Goderdzi Natroshvili (born 20 May 1970) is a retired footballer who played as a midfielder for clubs in the Soviet Union, Cyprus and Greece.

Playing career
Natroshvili began playing football in the Soviet lower leagues, and moved on to Georgian league clubs. He spent two seasons playing in the Cypriot league before returning to Georgia to play for FC Torpedo Kutaisi.

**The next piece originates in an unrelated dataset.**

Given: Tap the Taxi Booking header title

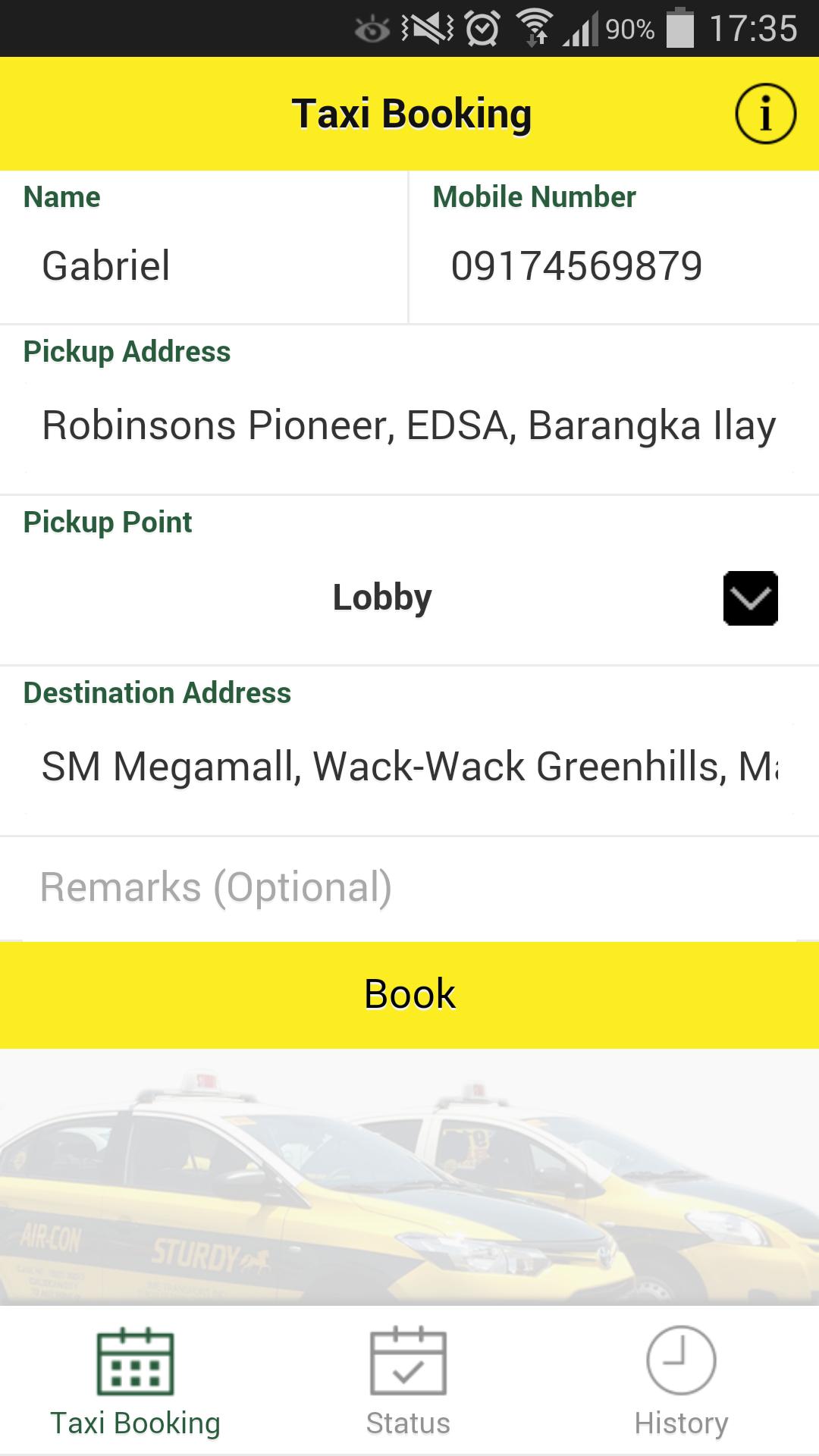Looking at the screenshot, I should point(412,114).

In July 1999, Natroshvili joined Greek second division side Panachaiki F.C. He helped the club gain promotion to the Greek Superleague and would play the following two seasons in the top flight with Panachaiki. He participated less frequently in his last season with the club, making just nine league appearances, and moved to the Greek second division with Kalamata F.C. the following season.

Managerial career
Following his playing career, Natroshvili became a football manager. He led Greek club PAS Giannina F.C. during 2004.

References

External links
Profile at legioner.kulichki.com
ΞΕΝΟΙ ΠΑΙΚΤΕΣ ΚΑΙ ΠΡΟΠΟΝΗΤΕΣ ΤΗΣ ΠΑΝΑΧΑΪΚΗΣ

1970 births
Living people
Footballers from Georgia (country)
Anagennisi Deryneia FC players
APEP FC players
Panachaiki F.C. players
Kalamata F.C. players
Cypriot First Division players
Expatriate footballers from Georgia (country)
Expatriate footballers in Cyprus
Expatriate footballers in Greece
PAS Giannina F.C. managers
Association football midfielders
Football managers from Georgia (country)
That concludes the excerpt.